Frimet Goldberger’s daughter, Ruchy

My husband likes to tease me, “You are probably more excited than the kids are.”

Much as I love birthdays, I do not enjoy watching my little ones grow up. Accuse me of being an archetypal Jewish mother, but I can’t help worrying about all the little things growing up in a modern environment entails — all the things I know so little about.

I worry because my daughter’s experiences are and will be radically different from my own, having grown up in a strict Hasidic environment. I worry because no self-help parenting book can prepare you to deal with the unforeseen future of a life you have never lived. I worry because I will need to grow up with her, to learn what it is like to be a teenager in this world, to understand the complexities and challenges of a girl’s life. I will relive my childhood vicariously through my daughter’s. In some ways I already am.
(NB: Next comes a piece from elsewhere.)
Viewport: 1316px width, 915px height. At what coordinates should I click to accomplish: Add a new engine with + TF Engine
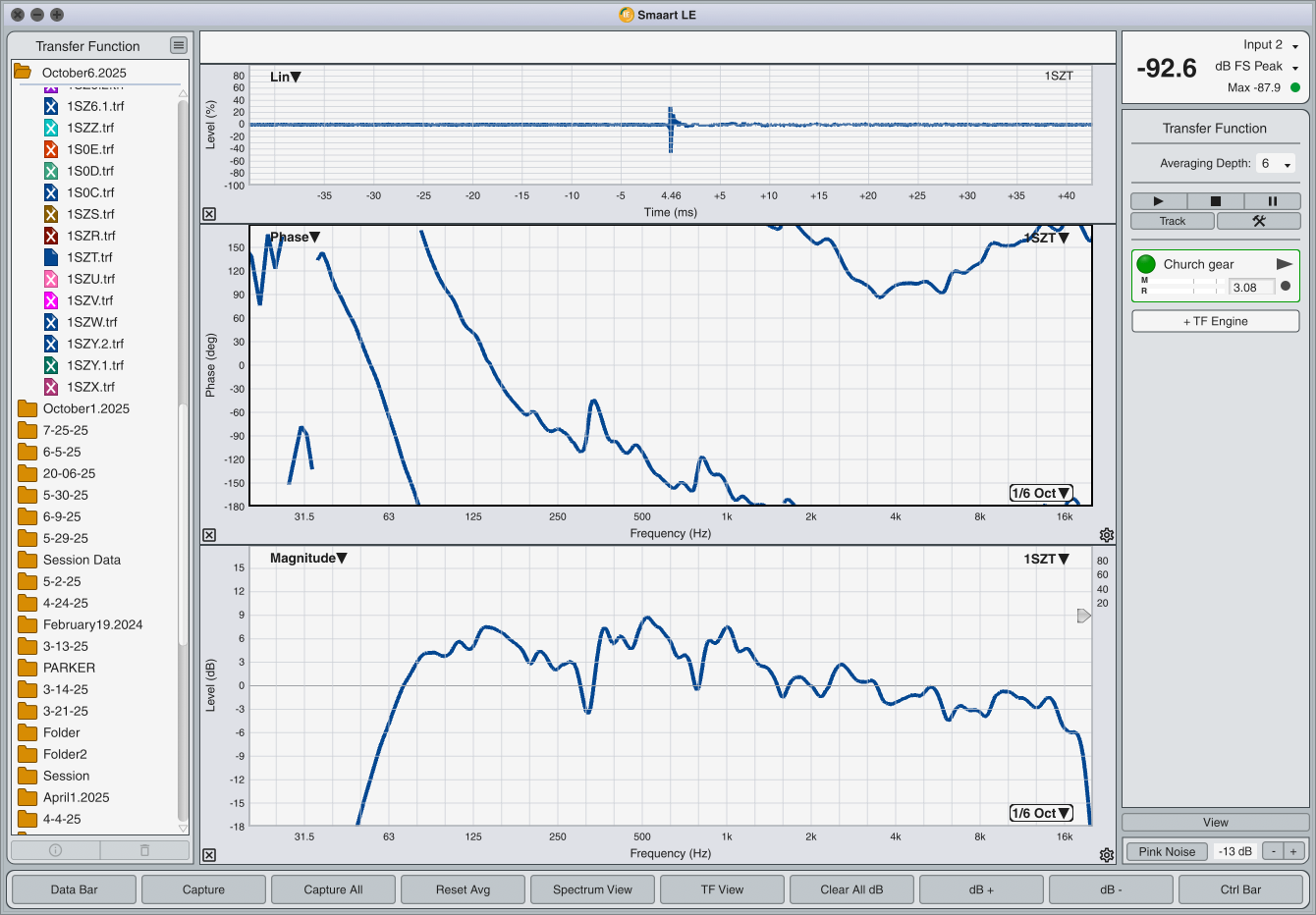tap(1215, 321)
Rachel, or as we call her by her Hebrew nickname, Ruchy, is a little photocopy of myself. She has my green eyes, my auburn hair and my freckles; she relishes her food the way I do, is a pleaser by nature, makes friends easily and digs into those relationships. According to her bubbe, she even has my figure, and embraced the challenges of toilet training just the way her mommy did, eons ago. She is a bubbly, independent and loving child who has brought so much light into our lives. She amazes us daily with her maturity and ability to be assertive beyond her years.

Yet, we could not imagine all this fabulousness eight years ago when, after peeing on seven pregnancy tests and getting unmistakably positive results, I called the test company’s helpline begging for mercy. “Call your doctor, sweetheart. You’re pregnant.” There is a hole in the wall somewhere in a basement apartment in Kiryas Joel, perhaps covered with a few coats of paints, that was made by a cordless phone viciously thrown at it in a fit of anger and indescribable frustration. I was 20 years old, my son was barely walking and we were struggling to make ends meet. We were convinced my obstetrician knew his stuff when he insisted the 10 drops of Depo-Provera that leaked out of the syringe when he gave me my birth control shot did not affect my overall protection against creating another human soul. But he was wrong, and after seeing the little translucent paws and eye sockets on the ultrasound monitor three months later (I was already two months in when I found out), I fell in love with her.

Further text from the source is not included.